И если в ее силах не допустить этого, она не хотела, чтобы Эффи или Оуэн знали об этом одиночестве или позволили ей снова испытать его. Теперь их было трое, дабы согревать друг друга теплом своей души, и она обнимала обоих детей с равной материнской любовью, словно одного ребенка ей было мало, чтобы защититься от судьбы предшественницы.
Иногда ей воображалось, что Оуэн отзывчивей на ее любовь, нежели родная дочь. Но Эффи была еще ребенок, а Оуэн с самого начала был почти «достаточно взрослым, чтобы понимать» — и уж теперь-то понимал, молчаливо, но тем не менее постоянно показывая ей свое понимание. И это ощущение было фундаментом их близости. Было очень много такого меж ними, о чем никогда не говорилось или даже косвенно не упоминалось, однако это, даже при их редких спорах и размолвках, позволяло находить доводы, приводящие к конечному согласию.
Так размышляя, она продолжала следить за его приближением, и ее сердце забилось чаще при мысли о том, что она должна будет сказать ему. Но тут она увидела, что, дойдя до ворот, он остановился и после секундного раздумья свернул в сторону, словно намереваясь пойти через парк.
Она вскочила на ноги и помахала зонтиком, но он не видел ее. Несомненно, он намеревался вернуться с егерем, возможно, заглянуть на псарню, проведать ретривера, повредившего лапу. Неожиданно она решила догнать его. Она отбросила зонтик, сунула письмо за корсаж и, подхватив юбки, бросилась за ним.
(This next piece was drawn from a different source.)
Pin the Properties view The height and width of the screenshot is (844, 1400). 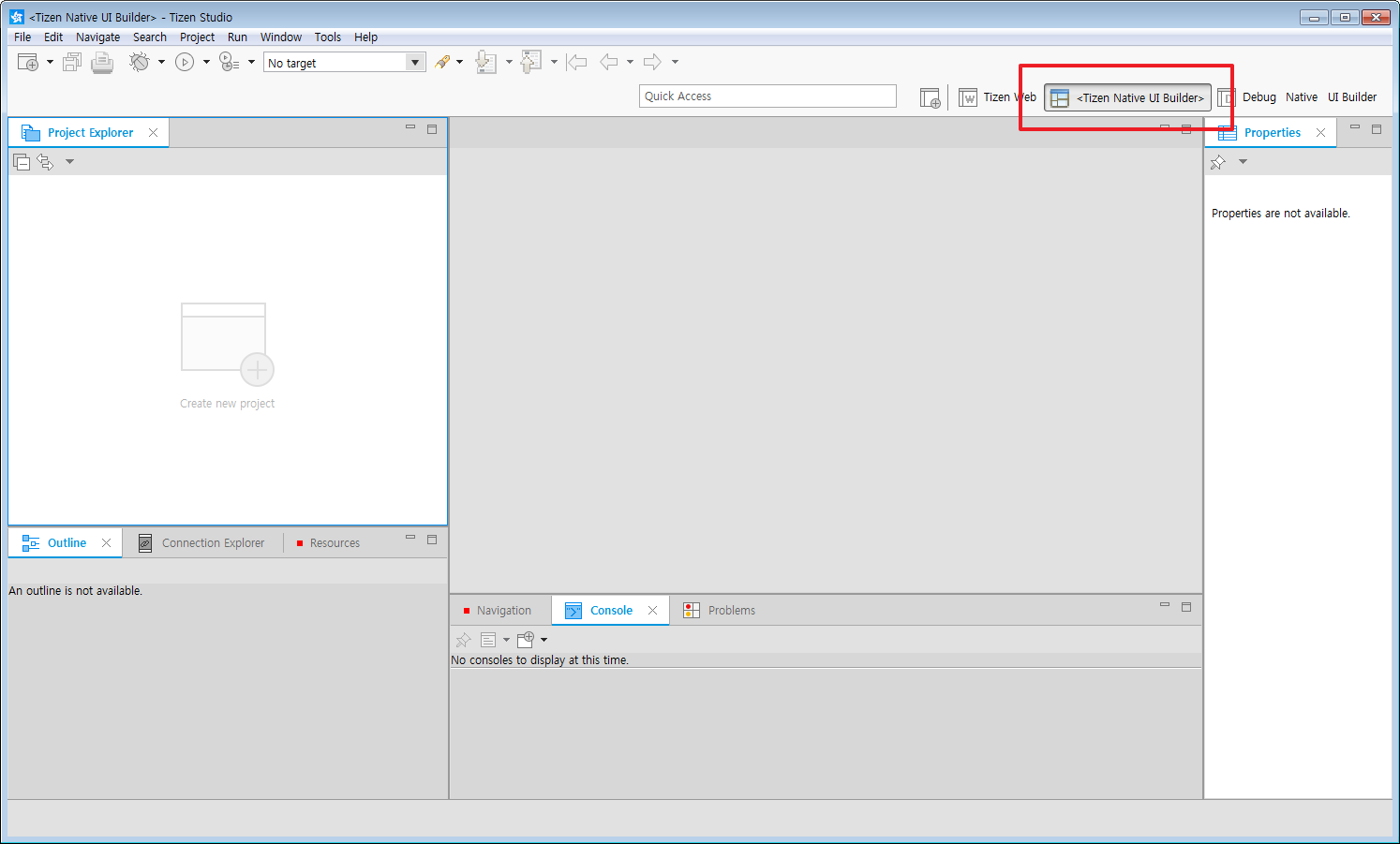[x=1217, y=162]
Она была тоненькой и легконогой, но не могла припомнить, чтобы пробежала хотя бы ярд с тех пор, как носилась, играя с Оуэном, когда тот учился в младших классах, не знала она и что толкнуло ее сейчас на эту выходку. Знала лишь, что должна бежать, что ни в каком другом действии, кроме бега, не было бы достаточно веселья и юмора. Она бежала, повинуясь какому-то внутреннему ритму, желая физически выразить чувственный полет мыслей. Земля под ногами всегда была отзывчиво-упруга, и она испытывала радость, ступая по ней; но никогда та не была столь мягкой и пружинистой, как сегодня. Казалось, та и впрямь поднимается навстречу ее шагам, точно такое же чувство бывало у нее во сне — будто она, как по волшебству, скользит по сверкающим волнам, едва касаясь их ступнями. Воздух тоже будто расходился от нее волнами, унося косые лучи света и ароматы гаснущего дня. Задыхаясь, она шептала себе: «Какое сумасбродство!» (а кровь стучала в ответ: «Но это так восхитительно!») — и мчалась дальше, пока не увидела, что Оуэн заметил ее и идет навстречу.